Once eight glucose have been added to the glycogen chain, then glycogen synthase can bind to the growing glycogen chain and add UDP-glucose to lengthen the glucogen chain.
Branches are made by glycogen branching enzyme, which transfers the end of the chain onto an earlier part, forming branches; these grow further grow by addition of more units.

On an alternative metabolic pathway the simple sugar galactose is converted by the enzyme galactokinase to galactose-1-phosphate, which in turn is converted by the enzyme galactose-1-phosphate uridylyltransferase to glucose-1-phosphate, which can also serve as input for glycogenesis – this bypasses the first step of glycogenesis.
Errors in glycogenesis can have different consequences on a cellular level:

Too little glycogen is produced, e.g. in GSD 0.
The glycogen is badly formed and inaccessible, typically accumulating in the affected cells.

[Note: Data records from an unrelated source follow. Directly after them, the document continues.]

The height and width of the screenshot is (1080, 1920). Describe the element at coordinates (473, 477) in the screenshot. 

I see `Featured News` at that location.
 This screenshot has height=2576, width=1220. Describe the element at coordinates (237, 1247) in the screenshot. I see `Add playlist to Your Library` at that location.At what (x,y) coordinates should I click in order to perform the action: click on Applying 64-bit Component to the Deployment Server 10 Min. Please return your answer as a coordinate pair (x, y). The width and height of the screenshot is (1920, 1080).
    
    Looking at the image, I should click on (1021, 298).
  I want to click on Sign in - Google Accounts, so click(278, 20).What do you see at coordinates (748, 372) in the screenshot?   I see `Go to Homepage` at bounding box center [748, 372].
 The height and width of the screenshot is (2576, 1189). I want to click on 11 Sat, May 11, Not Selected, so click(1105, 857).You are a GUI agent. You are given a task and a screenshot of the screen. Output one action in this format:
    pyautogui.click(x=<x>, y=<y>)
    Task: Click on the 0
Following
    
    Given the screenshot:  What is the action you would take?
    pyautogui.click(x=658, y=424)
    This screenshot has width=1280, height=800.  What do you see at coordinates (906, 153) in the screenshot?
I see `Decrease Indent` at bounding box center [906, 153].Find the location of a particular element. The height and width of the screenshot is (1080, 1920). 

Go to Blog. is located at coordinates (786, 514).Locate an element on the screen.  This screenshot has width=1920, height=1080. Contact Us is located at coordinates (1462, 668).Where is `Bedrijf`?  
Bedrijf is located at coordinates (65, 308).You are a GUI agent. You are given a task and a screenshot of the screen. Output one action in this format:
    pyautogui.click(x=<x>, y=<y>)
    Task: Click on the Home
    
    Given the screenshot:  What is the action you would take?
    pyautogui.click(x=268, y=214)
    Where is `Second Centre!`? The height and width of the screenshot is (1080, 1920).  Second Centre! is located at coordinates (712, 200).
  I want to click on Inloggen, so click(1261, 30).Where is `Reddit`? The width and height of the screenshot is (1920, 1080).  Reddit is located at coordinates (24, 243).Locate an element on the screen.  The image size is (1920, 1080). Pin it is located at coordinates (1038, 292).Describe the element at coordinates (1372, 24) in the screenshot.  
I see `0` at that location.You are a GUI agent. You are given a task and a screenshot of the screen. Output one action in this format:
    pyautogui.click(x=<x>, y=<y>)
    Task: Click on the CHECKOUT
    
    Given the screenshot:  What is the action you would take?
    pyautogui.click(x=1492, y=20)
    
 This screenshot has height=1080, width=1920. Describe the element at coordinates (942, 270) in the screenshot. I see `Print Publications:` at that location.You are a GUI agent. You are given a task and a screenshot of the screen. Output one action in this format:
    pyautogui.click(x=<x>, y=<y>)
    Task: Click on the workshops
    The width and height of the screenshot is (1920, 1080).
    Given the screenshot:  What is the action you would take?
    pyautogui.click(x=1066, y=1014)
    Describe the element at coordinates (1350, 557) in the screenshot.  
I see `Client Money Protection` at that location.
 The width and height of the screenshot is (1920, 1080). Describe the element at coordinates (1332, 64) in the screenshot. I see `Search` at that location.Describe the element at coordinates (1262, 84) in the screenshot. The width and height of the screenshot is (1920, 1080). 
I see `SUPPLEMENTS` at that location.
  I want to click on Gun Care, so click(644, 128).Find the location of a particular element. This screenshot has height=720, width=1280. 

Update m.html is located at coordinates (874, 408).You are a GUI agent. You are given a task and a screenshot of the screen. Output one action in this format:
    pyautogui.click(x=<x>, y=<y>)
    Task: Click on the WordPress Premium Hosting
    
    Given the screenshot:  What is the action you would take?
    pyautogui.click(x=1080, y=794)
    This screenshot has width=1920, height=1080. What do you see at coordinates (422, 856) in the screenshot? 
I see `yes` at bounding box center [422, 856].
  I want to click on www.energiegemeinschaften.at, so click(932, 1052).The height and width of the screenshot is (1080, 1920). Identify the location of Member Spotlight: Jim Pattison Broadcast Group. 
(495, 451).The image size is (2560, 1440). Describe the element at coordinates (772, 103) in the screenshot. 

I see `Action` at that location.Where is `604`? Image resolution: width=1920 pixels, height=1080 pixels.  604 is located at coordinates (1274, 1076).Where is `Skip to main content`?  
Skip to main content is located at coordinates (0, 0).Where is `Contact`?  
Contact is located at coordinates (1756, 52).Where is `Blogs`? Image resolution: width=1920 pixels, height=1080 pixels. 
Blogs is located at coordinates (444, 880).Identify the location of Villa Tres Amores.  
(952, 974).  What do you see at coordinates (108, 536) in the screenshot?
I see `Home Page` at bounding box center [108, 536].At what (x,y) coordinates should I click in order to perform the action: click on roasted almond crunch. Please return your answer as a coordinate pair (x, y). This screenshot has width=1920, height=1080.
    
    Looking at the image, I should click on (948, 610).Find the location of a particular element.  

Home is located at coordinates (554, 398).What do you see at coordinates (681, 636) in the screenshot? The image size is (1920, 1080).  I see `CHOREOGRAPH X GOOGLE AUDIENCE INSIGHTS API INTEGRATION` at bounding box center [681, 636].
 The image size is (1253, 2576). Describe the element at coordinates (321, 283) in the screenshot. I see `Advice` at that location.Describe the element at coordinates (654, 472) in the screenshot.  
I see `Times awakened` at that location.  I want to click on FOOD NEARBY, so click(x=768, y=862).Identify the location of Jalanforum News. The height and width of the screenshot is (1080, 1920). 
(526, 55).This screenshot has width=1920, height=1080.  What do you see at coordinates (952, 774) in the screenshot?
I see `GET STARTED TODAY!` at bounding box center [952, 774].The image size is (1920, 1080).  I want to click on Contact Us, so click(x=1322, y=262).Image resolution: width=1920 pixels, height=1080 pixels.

Depending on the affected cells and the extent of the deficiency, a wide range of symptoms and severities are the result.

Glycogenolysis

To access the energy stored as glycogen, cells use the metabolic pathway glycogenolysis ; this produces the simple sugar glucose-6-phosphate, from which cells can extract energy or build other substances.
G-6-P acts as an input substance for:

An alternative to glycolysis is the Pentose phosphate pathway : Depending on cellular conditions the PPP can produce NADPH or synthesize riboses - the PPP is for example important in red blood cells.
If glycogenolysis is taking place in the liver, G-6-P can be converted to glucose by the enzyme glucose 6-phosphatase ; the glucose produced in the liver is then released to the bloodstream for use in other organs. Muscle cells in contrast do not have the enzyme glucose 6-phosphatase, so they cannot share their glycogen stores with the rest of the body.
In addition to glycogen breakdown with the glycogen debranching enzyme and the glycogen phosphorylase enzyme, cells also use the enzyme acid alpha-glucosidase in lysosomes to degrade glycogen.
A deficiency of an involved enzyme results in:

Accumulation of glycogen in the cells
Lack of cellular energy negatively affects the involved organs

Myophosphorylase comes in two forms: form 'a' is phosphorylated by phosphorylase kinase, form 'b' is not phosphorylated. Form 'a' is de-phosphorylated into form 'b' by the enzyme phosphoprotein phosphatase, which is activated by elevated insulin.
Both forms 'a' and 'b' of myophosphorylase have two conformational states: active and inactive. When either form 'a' or 'b' are in the active state, then the enzyme converts glycogen into glucose-1-phosphate.
Myophosphorylase-b is allosterically activated by elevated AMP within the cell, and allosterically inactivated by elevated ATP and/or glucose-6-phosphate. Myophosphorylase-a is active, unless allosterically inactivated by elevated glucose within the cell. In this way, myophosphorylase-a is the more active of the two forms as it will continue to convert glycogen into glucose-1-phosphate even with high levels of glycogen-6-phosphate and ATP..

Related to glycogenolysis

Mutations in the PRKAG2 gene have been traced to fatal congenital nonlysosomal cardiac glycogenosis; PRKAG2 is a noncatalytic gamma subunit of AMP-activated protein kinase, which affects the release of G-1-P by phosphorylase kinase during nonlysosomal glycogenolysis.